Warum manche Jungs mit Männern schlafen, obwohl sie nicht schwul sind.
Die Frage nach der sexuellen Orientierung ist oft komplexer, als es auf den ersten Blick scheint. Besonders in der Jugend sind sexuelle Experimente keine Seltenheit. Für viele Jungs gehört das gemeinsame Masturbieren mit Freunden zur Pubertät dazu – und manchmal geht es darüber hinaus. Aber heißt das gleich, dass sie schwul oder bi sind? Nicht unbedingt.
Ein verwirrender Abend für Lukas
Lukas erlebte genau so eine Situation. Er und sein bester Freund Jonas verbrachten einen Samstagnachmittag in der Stadt. Sie kauften Klamotten, spielten Billard und kochten später zusammen bei Jonas zu Hause. Was als entspannter Netflix-Abend begann, endete in einer ziemlich unerwarteten Erfahrung. Was als „Kumpel-Wichsen“ begann, endete mit Sex. Das Ungewöhnliche daran: Jonas behauptet, er sei hetero.
Lukas fühlte sich am nächsten Tag ziemlich verwirrt. Wie konnte es sein, dass Jonas, der sonst immer von Frauen schwärmt, so etwas mit ihm gemacht hat? Diese Frage stellen sich viele Jugendliche, die ähnliche Erlebnisse haben.
Die sexuelle Erkundung während der Pubertät
Die Pubertät ist eine Zeit des Ausprobierens. Viele Jungs entdecken nicht nur ihren eigenen Körper, sondern wollen auch verstehen, wie sich verschiedene sexuelle Erlebnisse anfühlen. Dabei kommt es nicht selten zu sexuellen Begegnungen mit gleichgeschlechtlichen Freunden.
Pansexualität vs. Bisexualität
Doch die meisten lassen solche Experimente hinter sich, wenn sie älter werden. Das bedeutet aber nicht, dass ihre Sexualität sich grundlegend verändert. Vielmehr scheint der Reiz solcher Erlebnisse zu verschwinden – oder wird zumindest von anderen Bedürfnissen überlagert.
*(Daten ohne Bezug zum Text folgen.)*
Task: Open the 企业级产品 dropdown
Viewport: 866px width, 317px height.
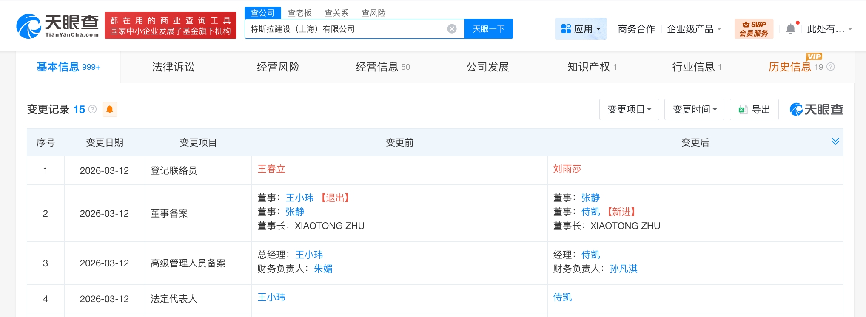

Warum verlieren viele Hetero-Jungs das Interesse?
Was macht es für heterosexuelle Jungs attraktiv, mit einem anderen Mann zu schlafen, und warum hört dieser Reiz später oft auf? Eine mögliche Antwort ist, dass es bei der rein physischen Befriedigung keinen großen Unterschied macht, ob sie von einem Mann oder einer Frau kommt. Anal- und Oralverkehr können sich ähnlich anfühlen, unabhängig davon, wer die Handlung ausführt.
Doch sobald sich eine emotionale Bindung zu einer Frau entwickelt und der sexuelle Bedarf gedeckt ist, scheint der Drang nach gleichgeschlechtlichen Erlebnissen zu verschwinden. Auch wenn heterosexuelle Männer keine Beziehung haben, entscheiden sich die meisten dagegen, mit einem Mann zu schlafen. Warum?
Heteronormativität und das eigene Selbstbild
Der Grund dafür liegt oft tiefer. Unsere Gesellschaft ist immer noch stark von heteronormativen Vorstellungen geprägt. Auch wenn viele Menschen heute Homosexualität akzeptieren, gibt es einen Unterschied zwischen der Akzeptanz bei anderen und dem eigenen Erleben. Viele Männer sehen gleichgeschlechtliche sexuelle Handlungen als etwas, das nicht zu ihrem Selbstbild als Hetero passt.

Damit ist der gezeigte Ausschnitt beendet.